Task instructions: Write what comes next in the news text below about the crackdown on dirty money and organized crime, picking up after its final sentence.

Quoted passage:
========================================

Treasury minister John Glen has already warned regulators in the law, accountancy and property they will be watched closely.

Scottish limited partnerships will also be under scrutiny over fears dirty money is being laundered into the UK that way.

Mr Wallace also warned the public.

He called on people to call out the sellers of illicit cigarettes, cash deals in nail bars and bootleg goods.

He said: ‘Actually what they don’t realise is that the ‘wink, wink, nudge, nudge’ is a guy who might push 10 packs of fags in that bar but he is [also] pushing a container and actually next week he doesn’t bring in a container of drugs he trafficks some children.

‘It goes to the heart of how passive do you want to be? Those middle class people taking themselves into the nail bar in the local high street who don’t think they’re really fuelling organised crime, well they are. The point of this is that we all have a role to play.’  

Last week, schools were ordered to report irregularities, such as parents asking to pay huge fees in cash.

Donald Toon, of the National Crime Agency, said public schools must play their part in stopping dodgy funds getting into the banking system. 

Mr Wallace drew comparisons with the McMafia show in which the English-raised son of an exiled Russian crime family tries running a legitimate business

‘I would certainly expect that anyone who is taking money, and that could be a school or whoever, to take responsibility,’ he said.

========================================

Dataset listing:
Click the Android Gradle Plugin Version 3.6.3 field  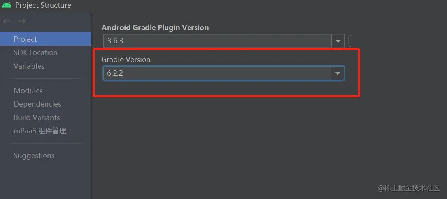(217, 41)
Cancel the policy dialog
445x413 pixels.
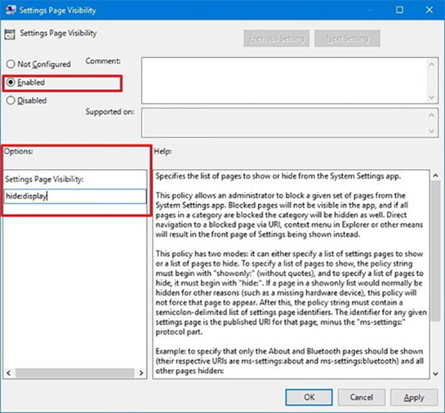pyautogui.click(x=361, y=397)
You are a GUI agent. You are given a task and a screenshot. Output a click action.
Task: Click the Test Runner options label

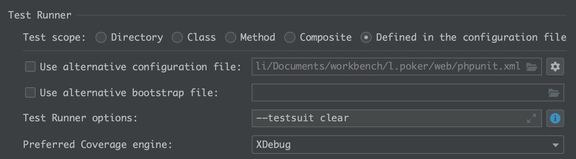80,118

========================================

Output of the exercise:
‘They have a responsibility to carry out customer due diligence and they have a responsibility if they are suspicious to file a report. The UK is attractive and one of the reasons it is attractive is people can put their children through very high quality education.’

Asked how often schools formally tip off the authorities, Mr Toon added: ‘Very infrequently – the number is absolutely tiny.’

The NCA is at the forefront of work to seize dirty overseas cash and assets, and drive undesirable foreign nationals out of Britain. It estimates that more than £100 billion in unexplained cash and assets flows through the country every year.

Senior investigators insist their inquiries are not focused solely on Russians, and also include those with links to the Far East, Africa and Middle East.

But the agency’s work has struck fear in the Russian expat community, with some asking Vladimir Putin’s Kremlin if they can return home.